İslam dünyasının tamamında karşı karşıya olduğumuz bu kitle; akademiden iş adamlarına, gazetecilerden sivil-askerî bürokrasiye kadar tüm alanlarda kendisini gösteriyor.
Monşerlerin genel tutumunu “Aman ağzımızın tadı bozulmasın birader; Avrupalılarla, Batılılarla, Amerika’yla, İsrail’le aramız bozulmasın; ne istiyorlarsa verelim. Biz bağımsız bir politika güdemeyiz, biz teknoloji geliştiremeyiz. Dış politikada Batılıların kuyruğuna takılalım, teknolojide montaj sanayisiyle iktifa edelim. Akademide, kültürde, sanatta özgün bir düşünce, fikir bizden çıkmaz; Batı’yı kopyalayalım.” şeklinde özetleyebiliriz.
Monşerler Türkiye’nin Libya’da attığı adımları “Ne işimiz var Libya’da?” diyerek karalarlar.

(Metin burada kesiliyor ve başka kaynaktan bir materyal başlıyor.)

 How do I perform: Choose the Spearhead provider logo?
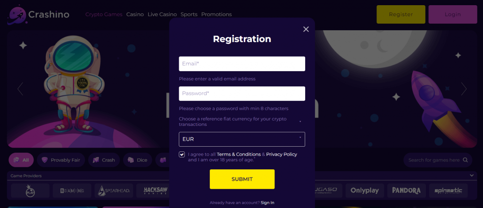click(x=111, y=191)
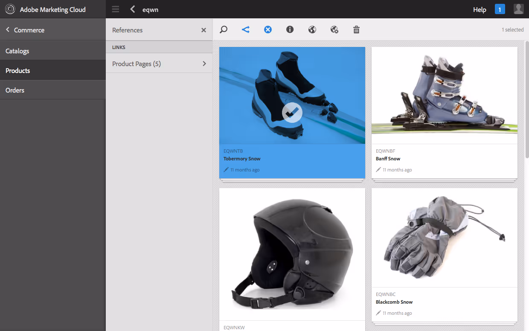Go back using the eqwn breadcrumb arrow
529x331 pixels.
tap(132, 9)
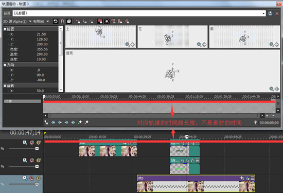283x193 pixels.
Task: Open the 3D Source Alpha compositing mode dropdown
Action: pyautogui.click(x=30, y=22)
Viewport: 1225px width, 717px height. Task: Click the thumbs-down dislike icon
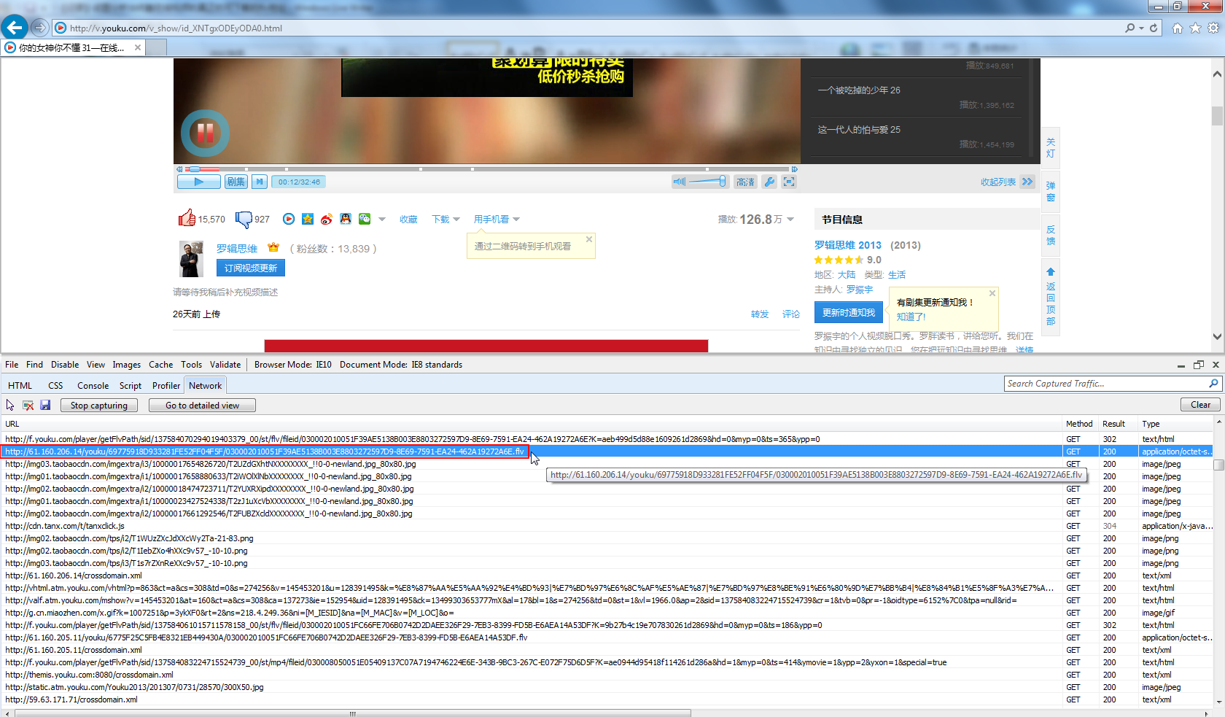point(244,219)
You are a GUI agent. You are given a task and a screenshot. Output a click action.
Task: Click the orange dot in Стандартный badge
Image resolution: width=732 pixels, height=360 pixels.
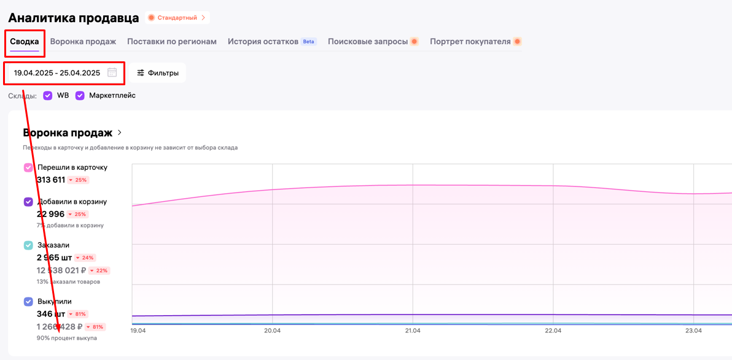pyautogui.click(x=152, y=18)
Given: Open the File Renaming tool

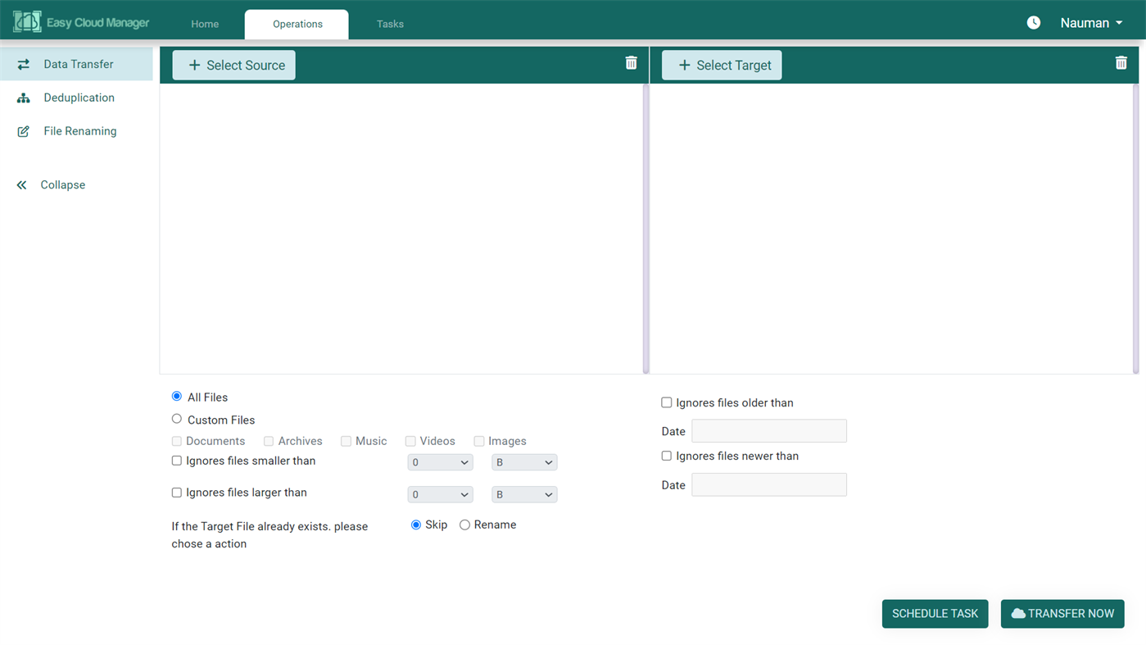Looking at the screenshot, I should (x=22, y=130).
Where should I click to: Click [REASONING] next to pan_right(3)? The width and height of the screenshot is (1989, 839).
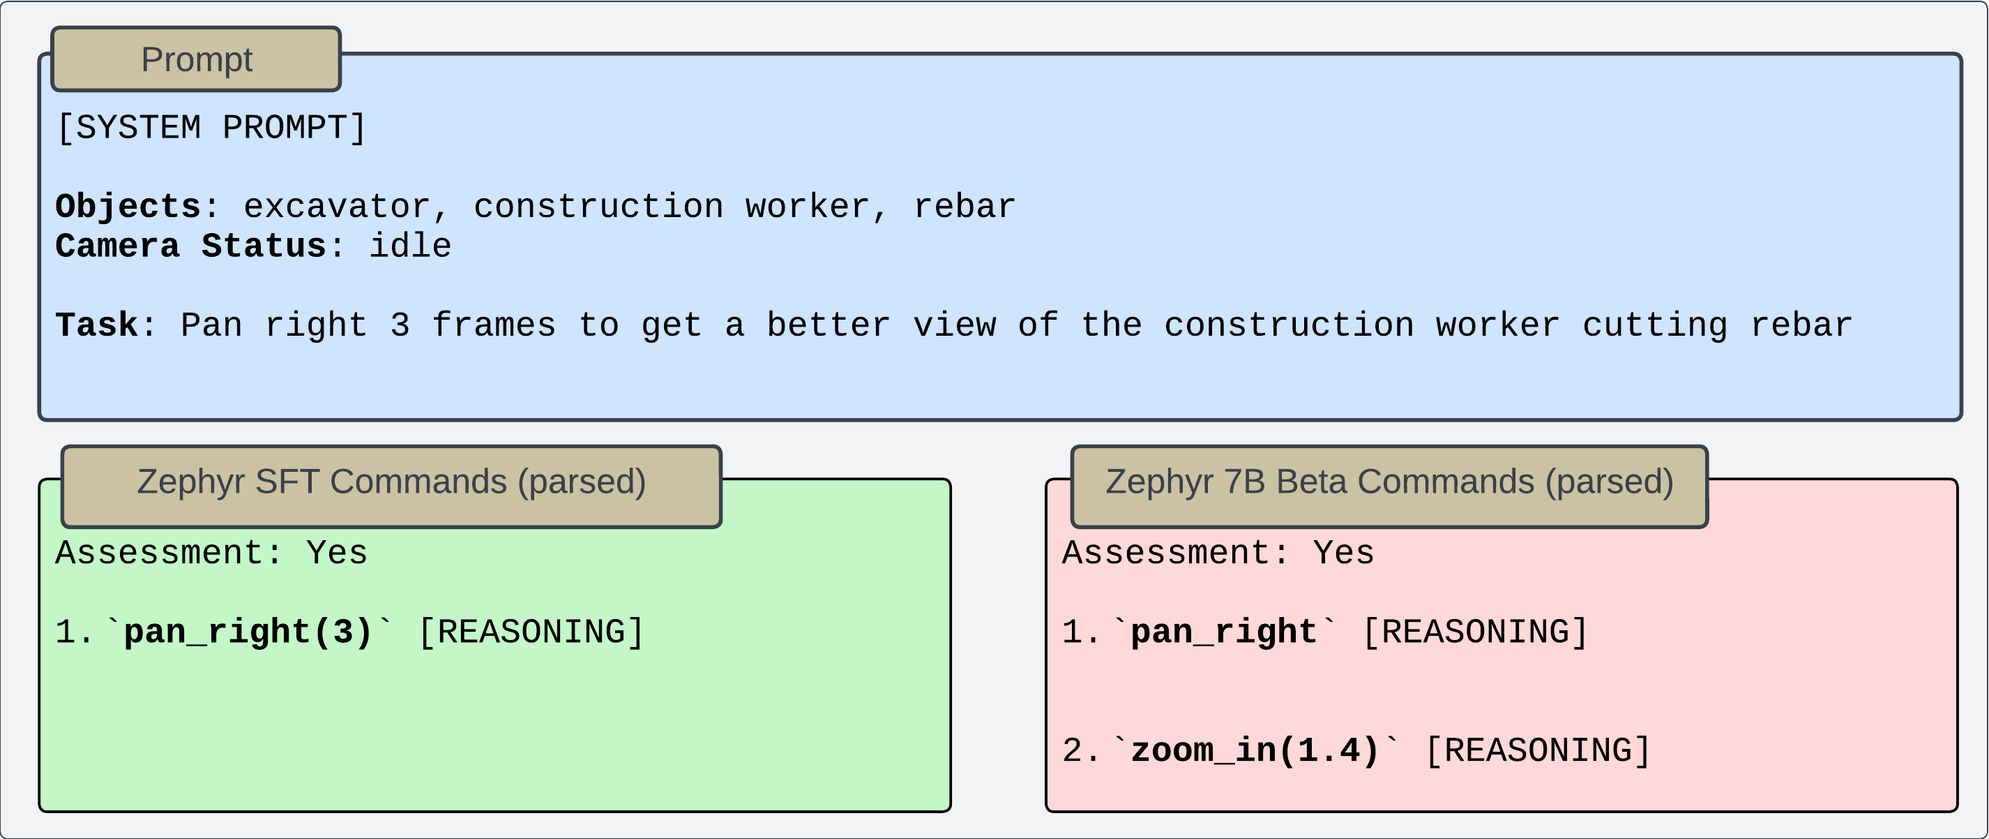pos(531,633)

Karabağ’ın özgürleştirilmesinde Türkiye’nin rolünü, “Türkiye Karabağ’a cihatçıları götürüyor.” diye karalarlar. Türkiye’nin Afrika’da büyükelçilik sayısını artırmasından rahatsız olurlar. Veyahut Türkiye’nin savunma sanayisinde attığı adımları küçümsemeye kalkarlar.
Bunların ağlayıp sızlaması Türkiye’nin ne kadar doğru bir yolda olduğunun en büyük kanıtıdır.